Saved entries:
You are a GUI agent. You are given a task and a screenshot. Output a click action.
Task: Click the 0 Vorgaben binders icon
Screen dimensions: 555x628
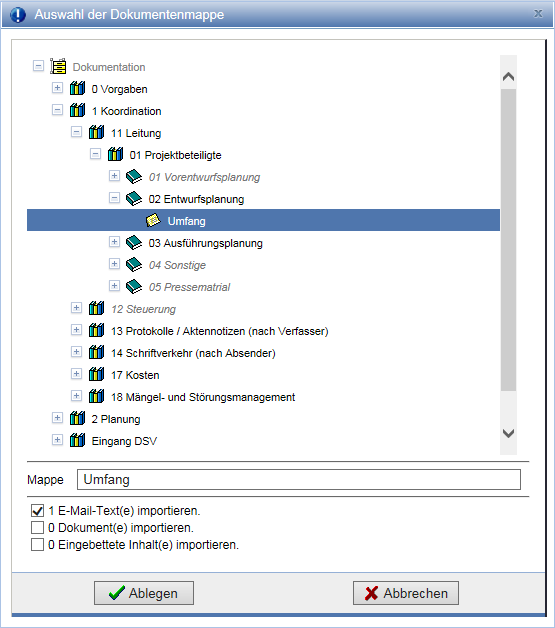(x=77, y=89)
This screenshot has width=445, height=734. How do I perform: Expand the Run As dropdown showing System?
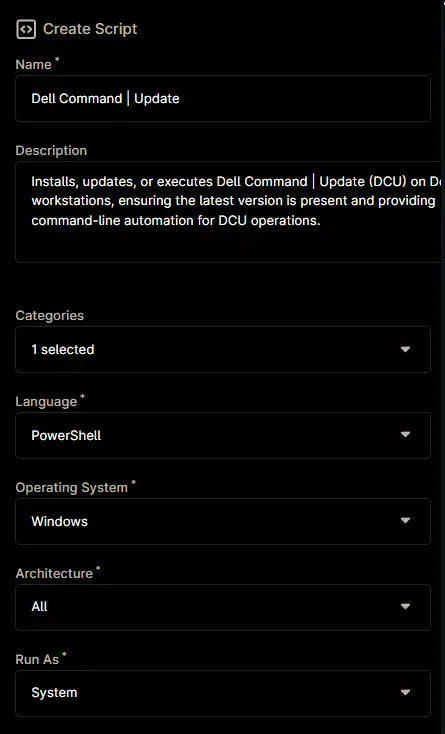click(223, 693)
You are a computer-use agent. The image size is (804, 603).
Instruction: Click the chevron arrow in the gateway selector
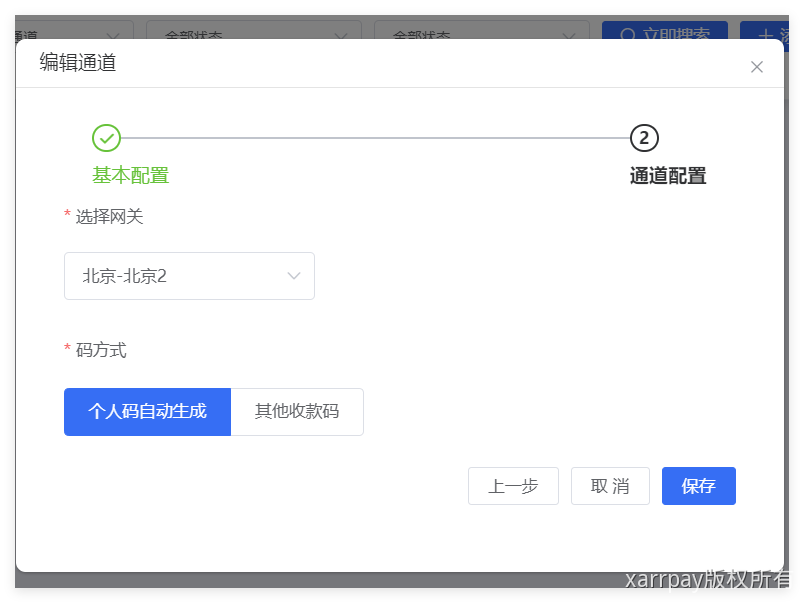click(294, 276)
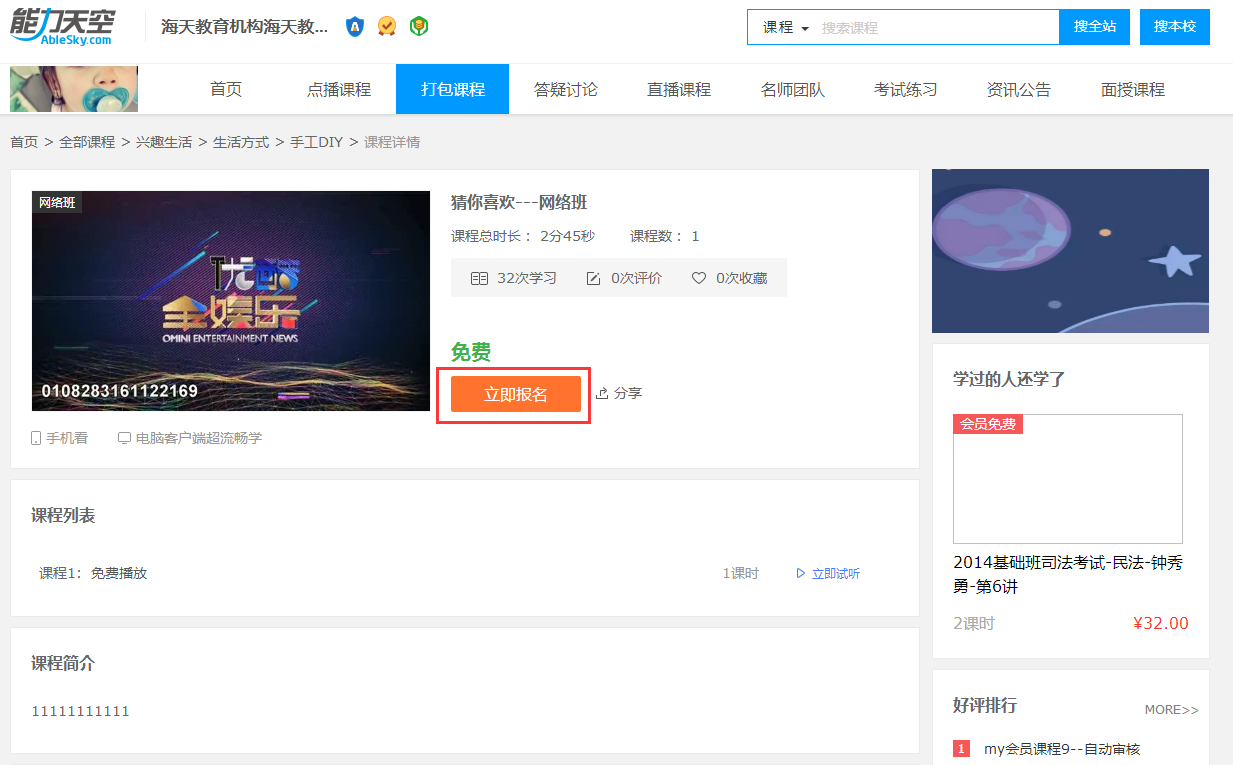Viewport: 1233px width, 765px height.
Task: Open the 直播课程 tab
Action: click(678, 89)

» THE TASK: Please return every line of the records that contains the word "agent".

» RESPONSE BOX:
You are a GUI agent. You are given a task and a screenshot. Output a click action.
You are a computer-use agent. The image size is (804, 603).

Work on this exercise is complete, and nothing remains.